● RECORD EXCERPTS
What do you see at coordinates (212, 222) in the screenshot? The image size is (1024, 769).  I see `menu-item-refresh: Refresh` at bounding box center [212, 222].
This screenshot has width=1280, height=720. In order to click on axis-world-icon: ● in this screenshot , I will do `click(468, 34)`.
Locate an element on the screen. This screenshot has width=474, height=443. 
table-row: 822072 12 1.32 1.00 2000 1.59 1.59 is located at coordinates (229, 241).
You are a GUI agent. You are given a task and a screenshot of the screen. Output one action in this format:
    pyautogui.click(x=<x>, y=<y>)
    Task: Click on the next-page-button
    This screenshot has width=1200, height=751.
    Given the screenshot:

--

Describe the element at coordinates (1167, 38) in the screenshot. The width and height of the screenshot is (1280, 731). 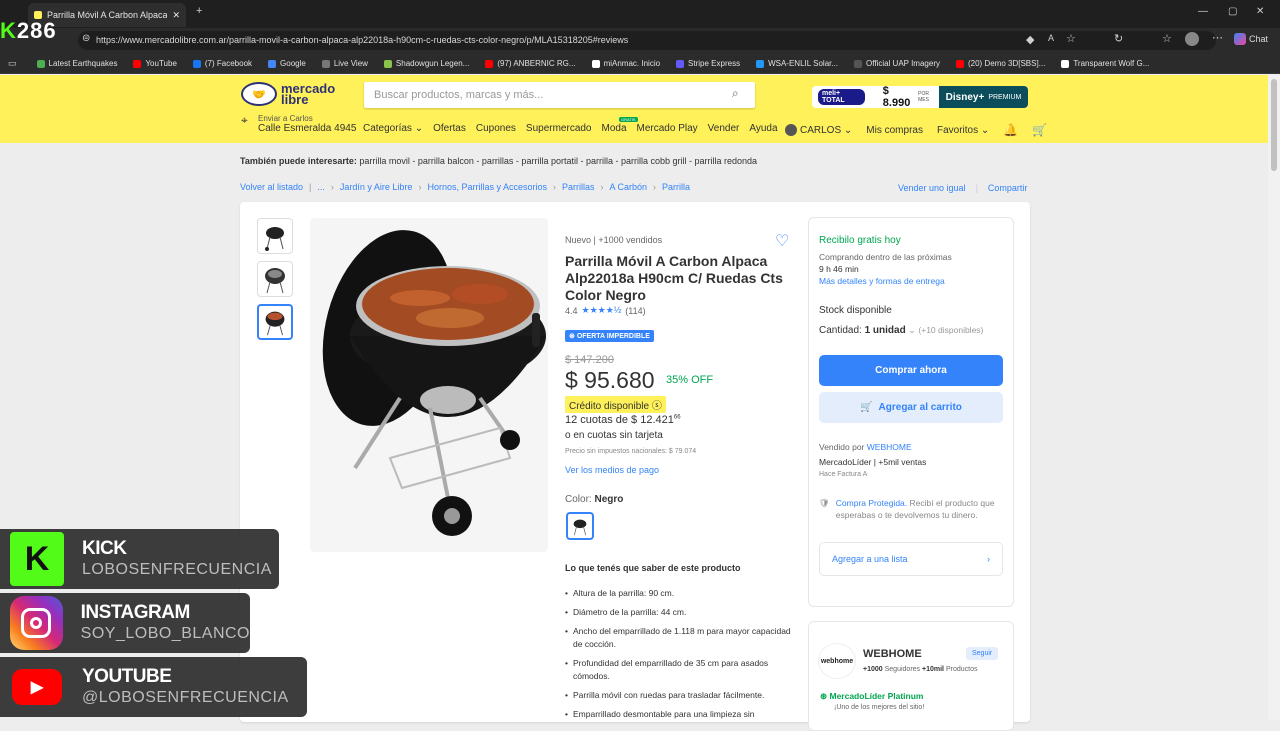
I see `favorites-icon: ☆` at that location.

● WORK REQUIRED
Rewrite the stretch from the line containing "Locate an element" through the line containing "table-row: 822072 12", replacing "screenshot" with "image" and leaving everything else unchanged.

● RESULT OF THE EXERCISE
Locate an element on the screen. This image has width=474, height=443. 
table-row: 822072 12 1.32 1.00 2000 1.59 1.59 is located at coordinates (229, 241).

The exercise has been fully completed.